Use the UV index to protect yourself from sun damage

What is UV radiation?

Exposure to Ultraviolet (UV) radiation from the sun is the major cause of skin cancer.

Australia has some of the highest levels of UV radiation in the world which means UV radiation can be high even on cool or cloudy and overcast days.

There are three types of UV radiation, categorised by wavelength: UVA, UVB and UVC.

  • UVA can cause sunburn, DNA (cell) damage in the skin and skin cancer.
  • UVB causes skin damage and skin cancer. Ozone stops most UVB from reaching the earth’s surface, about 15% is transmitted.

UV levels are affected by geographic location, altitude, time of day, time of year and cloud cover. This means that UV levels are higher in some parts of Australia than others.


What is the UV Index?

The UV Index tells you the times during the day that you need to protect your skin from UV damage.

The UV Index divides UV radiation levels into:

  • low (1-2)
  • moderate (3-5)
  • high (6-7)
  • very high (8-10)
  • extreme (11 and above).

The Bureau of Meteorology advises on sun protection times when the UV Index is forecast to reach 3 or above. This is when it can damage your skin and lead to skin cancer. To protect your skin you should ensure you use sunscreen on these days.


How can I access the UV Index?

SunSmart mobile app

Be SunSmart on the go and download Cancer Council’s SunSmart free mobile app. You can check UV levels when out and about or set up notifications at specific times to inform you of the UV Index on a daily basis. iPhone users can download it at the iTunes App Store and Android users at the Google Play store.

Other ways to access

The UV Index is also reported in the weather page of all Australian daily newspapers, on the Bureau of Meteorology website, and on some radio and mobile weather forecasts.

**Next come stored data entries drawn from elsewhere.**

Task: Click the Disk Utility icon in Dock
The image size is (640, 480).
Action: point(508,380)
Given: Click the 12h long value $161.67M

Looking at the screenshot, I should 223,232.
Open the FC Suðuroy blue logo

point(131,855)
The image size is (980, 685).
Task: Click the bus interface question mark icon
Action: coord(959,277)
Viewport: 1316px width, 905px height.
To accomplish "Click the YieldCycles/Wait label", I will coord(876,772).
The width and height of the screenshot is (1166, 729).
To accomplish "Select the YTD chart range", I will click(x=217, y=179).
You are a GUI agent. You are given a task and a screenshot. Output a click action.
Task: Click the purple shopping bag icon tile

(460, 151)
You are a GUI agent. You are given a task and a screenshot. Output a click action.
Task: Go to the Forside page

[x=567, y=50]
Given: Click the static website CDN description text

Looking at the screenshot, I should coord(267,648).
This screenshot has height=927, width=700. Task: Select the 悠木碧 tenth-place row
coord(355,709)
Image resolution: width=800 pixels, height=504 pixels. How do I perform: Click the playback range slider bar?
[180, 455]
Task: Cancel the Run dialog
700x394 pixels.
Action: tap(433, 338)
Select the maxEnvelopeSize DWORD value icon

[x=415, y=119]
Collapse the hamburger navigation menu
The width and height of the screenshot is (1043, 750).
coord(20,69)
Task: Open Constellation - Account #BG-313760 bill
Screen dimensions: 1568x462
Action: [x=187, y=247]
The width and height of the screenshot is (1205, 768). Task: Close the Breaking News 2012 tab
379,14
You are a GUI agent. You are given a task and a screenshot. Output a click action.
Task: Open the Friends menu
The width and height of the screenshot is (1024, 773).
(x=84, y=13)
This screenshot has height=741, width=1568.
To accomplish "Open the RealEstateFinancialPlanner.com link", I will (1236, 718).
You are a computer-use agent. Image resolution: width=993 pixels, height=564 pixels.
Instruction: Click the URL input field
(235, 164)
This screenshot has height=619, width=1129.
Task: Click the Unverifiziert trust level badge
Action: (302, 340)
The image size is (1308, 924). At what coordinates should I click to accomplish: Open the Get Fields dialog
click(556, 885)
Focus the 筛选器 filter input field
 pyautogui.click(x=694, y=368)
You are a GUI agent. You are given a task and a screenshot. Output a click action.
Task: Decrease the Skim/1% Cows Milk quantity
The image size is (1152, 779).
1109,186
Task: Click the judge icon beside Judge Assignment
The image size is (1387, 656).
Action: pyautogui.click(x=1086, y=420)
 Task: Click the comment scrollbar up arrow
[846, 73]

When should I check the UV index?

  • when planning or taking part in an outdoor activity or event
  • if you are undertaking recreational activities such as running, swimming, cycling or team sports
  • when watching a spectator sport, such as tennis or cricket
  • if you are working outdoors, or have responsibility for outdoor workers, or
  • if you are responsible for young children and their outdoor activities.